── Entries provided
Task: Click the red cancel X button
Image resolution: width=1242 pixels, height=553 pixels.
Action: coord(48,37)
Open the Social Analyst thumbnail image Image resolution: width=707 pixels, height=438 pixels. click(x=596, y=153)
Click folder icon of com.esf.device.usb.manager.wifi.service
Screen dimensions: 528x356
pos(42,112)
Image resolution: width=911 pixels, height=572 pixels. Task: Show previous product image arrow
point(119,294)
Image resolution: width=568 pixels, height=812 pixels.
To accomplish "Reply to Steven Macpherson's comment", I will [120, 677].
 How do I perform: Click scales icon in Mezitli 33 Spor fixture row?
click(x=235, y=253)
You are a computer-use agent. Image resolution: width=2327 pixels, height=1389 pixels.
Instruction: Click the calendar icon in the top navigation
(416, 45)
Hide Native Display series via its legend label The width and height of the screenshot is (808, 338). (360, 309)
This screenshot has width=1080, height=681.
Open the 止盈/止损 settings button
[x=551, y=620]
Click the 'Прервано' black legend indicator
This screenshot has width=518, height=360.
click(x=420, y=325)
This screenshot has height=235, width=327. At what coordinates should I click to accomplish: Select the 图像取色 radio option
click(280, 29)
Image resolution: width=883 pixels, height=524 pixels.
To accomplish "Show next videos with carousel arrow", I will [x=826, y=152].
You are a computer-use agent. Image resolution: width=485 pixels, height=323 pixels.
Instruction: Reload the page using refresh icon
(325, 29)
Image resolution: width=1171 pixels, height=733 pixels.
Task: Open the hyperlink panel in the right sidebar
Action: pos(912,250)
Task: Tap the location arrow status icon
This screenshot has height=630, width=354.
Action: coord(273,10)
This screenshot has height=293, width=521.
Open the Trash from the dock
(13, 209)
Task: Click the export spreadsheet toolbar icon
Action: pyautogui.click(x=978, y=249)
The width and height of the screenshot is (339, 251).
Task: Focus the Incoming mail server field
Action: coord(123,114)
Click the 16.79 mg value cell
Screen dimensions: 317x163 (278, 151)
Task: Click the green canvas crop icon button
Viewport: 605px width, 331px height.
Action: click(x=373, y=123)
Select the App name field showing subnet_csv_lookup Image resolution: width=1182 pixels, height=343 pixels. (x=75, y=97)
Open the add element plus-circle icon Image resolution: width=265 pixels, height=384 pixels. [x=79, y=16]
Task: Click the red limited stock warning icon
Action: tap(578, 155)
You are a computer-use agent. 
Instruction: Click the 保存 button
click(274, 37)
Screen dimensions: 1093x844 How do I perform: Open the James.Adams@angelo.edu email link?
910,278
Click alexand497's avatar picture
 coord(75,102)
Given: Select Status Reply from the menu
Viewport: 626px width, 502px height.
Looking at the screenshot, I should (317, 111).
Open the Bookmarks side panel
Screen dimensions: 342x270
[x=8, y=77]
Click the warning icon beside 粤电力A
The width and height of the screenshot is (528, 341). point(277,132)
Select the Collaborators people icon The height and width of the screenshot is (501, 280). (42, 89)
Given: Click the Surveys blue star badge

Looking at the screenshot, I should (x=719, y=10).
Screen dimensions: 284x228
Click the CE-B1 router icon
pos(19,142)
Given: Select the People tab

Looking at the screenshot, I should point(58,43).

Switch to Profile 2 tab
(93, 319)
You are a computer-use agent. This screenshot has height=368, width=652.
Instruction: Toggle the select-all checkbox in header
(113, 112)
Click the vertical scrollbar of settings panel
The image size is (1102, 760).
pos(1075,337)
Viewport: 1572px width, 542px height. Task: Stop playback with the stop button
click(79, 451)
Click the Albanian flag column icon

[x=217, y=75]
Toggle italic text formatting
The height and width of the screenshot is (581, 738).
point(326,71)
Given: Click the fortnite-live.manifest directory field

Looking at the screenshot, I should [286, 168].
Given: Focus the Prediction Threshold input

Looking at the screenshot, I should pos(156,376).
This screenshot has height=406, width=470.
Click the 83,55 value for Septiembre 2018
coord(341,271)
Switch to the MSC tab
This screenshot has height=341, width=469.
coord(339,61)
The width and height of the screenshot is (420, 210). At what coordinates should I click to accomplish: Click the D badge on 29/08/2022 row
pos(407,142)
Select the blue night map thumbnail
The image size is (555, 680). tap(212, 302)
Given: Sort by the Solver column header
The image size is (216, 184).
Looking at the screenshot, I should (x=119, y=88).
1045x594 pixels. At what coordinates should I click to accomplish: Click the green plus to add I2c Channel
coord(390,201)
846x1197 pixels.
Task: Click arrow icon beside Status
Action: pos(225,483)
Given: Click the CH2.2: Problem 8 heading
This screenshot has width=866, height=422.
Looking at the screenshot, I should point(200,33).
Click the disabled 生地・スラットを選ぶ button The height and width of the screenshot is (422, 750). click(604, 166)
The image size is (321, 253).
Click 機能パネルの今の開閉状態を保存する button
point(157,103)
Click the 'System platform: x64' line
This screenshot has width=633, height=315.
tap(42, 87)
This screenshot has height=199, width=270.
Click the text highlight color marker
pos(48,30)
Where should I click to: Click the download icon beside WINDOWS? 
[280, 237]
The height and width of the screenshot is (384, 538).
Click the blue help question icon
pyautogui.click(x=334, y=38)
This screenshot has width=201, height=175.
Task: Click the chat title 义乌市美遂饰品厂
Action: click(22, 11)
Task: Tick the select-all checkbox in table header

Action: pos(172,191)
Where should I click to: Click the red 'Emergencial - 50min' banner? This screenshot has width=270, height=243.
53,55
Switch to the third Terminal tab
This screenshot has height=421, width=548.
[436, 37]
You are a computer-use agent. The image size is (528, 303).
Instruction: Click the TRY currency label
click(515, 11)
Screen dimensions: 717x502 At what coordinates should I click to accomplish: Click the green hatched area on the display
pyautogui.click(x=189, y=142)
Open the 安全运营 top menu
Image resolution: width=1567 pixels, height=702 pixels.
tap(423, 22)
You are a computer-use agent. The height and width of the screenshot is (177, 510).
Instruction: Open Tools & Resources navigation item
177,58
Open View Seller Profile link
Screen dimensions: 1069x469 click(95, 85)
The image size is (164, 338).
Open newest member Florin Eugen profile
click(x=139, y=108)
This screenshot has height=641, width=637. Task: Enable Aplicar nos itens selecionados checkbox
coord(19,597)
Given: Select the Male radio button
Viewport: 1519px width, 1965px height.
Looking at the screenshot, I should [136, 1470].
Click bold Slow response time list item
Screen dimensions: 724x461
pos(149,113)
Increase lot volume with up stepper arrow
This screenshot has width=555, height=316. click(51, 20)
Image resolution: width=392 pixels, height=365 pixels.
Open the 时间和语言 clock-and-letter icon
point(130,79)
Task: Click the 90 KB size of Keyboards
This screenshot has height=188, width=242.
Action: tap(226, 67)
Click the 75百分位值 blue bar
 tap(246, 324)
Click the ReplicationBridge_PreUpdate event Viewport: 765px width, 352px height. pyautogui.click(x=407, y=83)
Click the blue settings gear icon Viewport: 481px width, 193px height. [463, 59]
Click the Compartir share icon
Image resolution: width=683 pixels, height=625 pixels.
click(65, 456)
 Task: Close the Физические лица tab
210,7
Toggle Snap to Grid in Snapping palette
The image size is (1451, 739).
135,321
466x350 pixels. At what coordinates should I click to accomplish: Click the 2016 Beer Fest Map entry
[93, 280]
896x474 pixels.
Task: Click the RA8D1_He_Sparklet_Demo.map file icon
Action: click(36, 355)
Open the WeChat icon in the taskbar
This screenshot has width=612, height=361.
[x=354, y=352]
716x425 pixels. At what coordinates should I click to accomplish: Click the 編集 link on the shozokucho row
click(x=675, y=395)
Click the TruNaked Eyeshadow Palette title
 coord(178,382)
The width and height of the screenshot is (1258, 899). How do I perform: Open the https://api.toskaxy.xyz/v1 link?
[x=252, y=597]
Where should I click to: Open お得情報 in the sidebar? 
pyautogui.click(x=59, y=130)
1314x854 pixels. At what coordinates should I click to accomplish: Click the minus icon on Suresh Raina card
────
◆ **To do**
Lines that contain "agent" should be pulled from the entries above and reported.

◆ **Solution to this problem**
You are a computer-use agent. Image resolution: width=2327 pixels, height=1389 pixels.
You are a computer-use agent. Image resolution: width=485 pixels, height=323 pixels.
You are a computer-use agent. 
You are a computer-use agent. This screenshot has height=368, width=652.
You are a computer-use agent. The image size is (528, 303).
You are a computer-use agent. The height and width of the screenshot is (177, 510).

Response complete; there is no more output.